→ **WHAT TO DO**
The expected output is the complete data, reproduced exactly.

(LISTED ENTRIES)

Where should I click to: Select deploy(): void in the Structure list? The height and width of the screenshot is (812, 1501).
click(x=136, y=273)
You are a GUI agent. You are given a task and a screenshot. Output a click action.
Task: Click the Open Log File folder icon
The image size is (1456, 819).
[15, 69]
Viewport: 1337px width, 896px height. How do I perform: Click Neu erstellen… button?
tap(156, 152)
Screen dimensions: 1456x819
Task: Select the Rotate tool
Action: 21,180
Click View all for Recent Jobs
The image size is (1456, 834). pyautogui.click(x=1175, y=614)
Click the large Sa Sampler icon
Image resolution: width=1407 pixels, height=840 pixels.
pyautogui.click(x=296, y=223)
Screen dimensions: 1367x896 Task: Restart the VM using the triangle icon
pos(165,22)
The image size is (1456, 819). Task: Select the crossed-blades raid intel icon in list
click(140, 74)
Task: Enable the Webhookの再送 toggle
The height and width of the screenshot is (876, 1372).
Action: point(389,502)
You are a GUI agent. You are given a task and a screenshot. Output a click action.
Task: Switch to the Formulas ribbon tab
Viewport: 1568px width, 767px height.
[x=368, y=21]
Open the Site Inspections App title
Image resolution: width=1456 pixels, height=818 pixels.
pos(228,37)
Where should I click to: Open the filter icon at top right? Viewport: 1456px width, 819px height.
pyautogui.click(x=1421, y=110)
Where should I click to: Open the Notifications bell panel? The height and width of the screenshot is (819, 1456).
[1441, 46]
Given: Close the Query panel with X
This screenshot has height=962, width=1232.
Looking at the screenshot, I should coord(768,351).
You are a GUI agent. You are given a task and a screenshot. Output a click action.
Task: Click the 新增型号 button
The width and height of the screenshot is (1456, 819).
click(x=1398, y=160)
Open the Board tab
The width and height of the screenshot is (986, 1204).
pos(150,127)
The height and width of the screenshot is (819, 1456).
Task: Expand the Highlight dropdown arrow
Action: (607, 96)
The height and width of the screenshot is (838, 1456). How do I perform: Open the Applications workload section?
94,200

(End LISTED ENTRIES)

→ **ANSWER TO THIS PROBLEM**
Where should I click to: Select deploy(): void in the Structure list? The height and width of the screenshot is (812, 1501).
click(x=136, y=273)
You are a GUI agent. You are given a task and a screenshot. Output a click action.
Task: Click the Open Log File folder icon
The image size is (1456, 819).
[15, 69]
Viewport: 1337px width, 896px height. How do I perform: Click Neu erstellen… button?
tap(156, 152)
Screen dimensions: 1456x819
Task: Select the Rotate tool
Action: 21,180
Click View all for Recent Jobs
The image size is (1456, 834). pyautogui.click(x=1175, y=614)
Click the large Sa Sampler icon
Image resolution: width=1407 pixels, height=840 pixels.
pyautogui.click(x=296, y=223)
Screen dimensions: 1367x896 Task: Restart the VM using the triangle icon
pos(165,22)
The image size is (1456, 819). Task: Select the crossed-blades raid intel icon in list
click(140, 74)
Task: Enable the Webhookの再送 toggle
The height and width of the screenshot is (876, 1372).
Action: point(389,502)
You are a GUI agent. You are given a task and a screenshot. Output a click action.
Task: Switch to the Formulas ribbon tab
Viewport: 1568px width, 767px height.
[x=368, y=21]
Open the Site Inspections App title
Image resolution: width=1456 pixels, height=818 pixels.
pos(228,37)
Where should I click to: Open the filter icon at top right? Viewport: 1456px width, 819px height.
pyautogui.click(x=1421, y=110)
Where should I click to: Open the Notifications bell panel? The height and width of the screenshot is (819, 1456).
[1441, 46]
Given: Close the Query panel with X
This screenshot has height=962, width=1232.
Looking at the screenshot, I should coord(768,351).
You are a GUI agent. You are given a task and a screenshot. Output a click action.
Task: Click the 新增型号 button
The width and height of the screenshot is (1456, 819).
click(x=1398, y=160)
Open the Board tab
The width and height of the screenshot is (986, 1204).
pos(150,127)
The height and width of the screenshot is (819, 1456).
Task: Expand the Highlight dropdown arrow
Action: (607, 96)
The height and width of the screenshot is (838, 1456). How do I perform: Open the Applications workload section?
94,200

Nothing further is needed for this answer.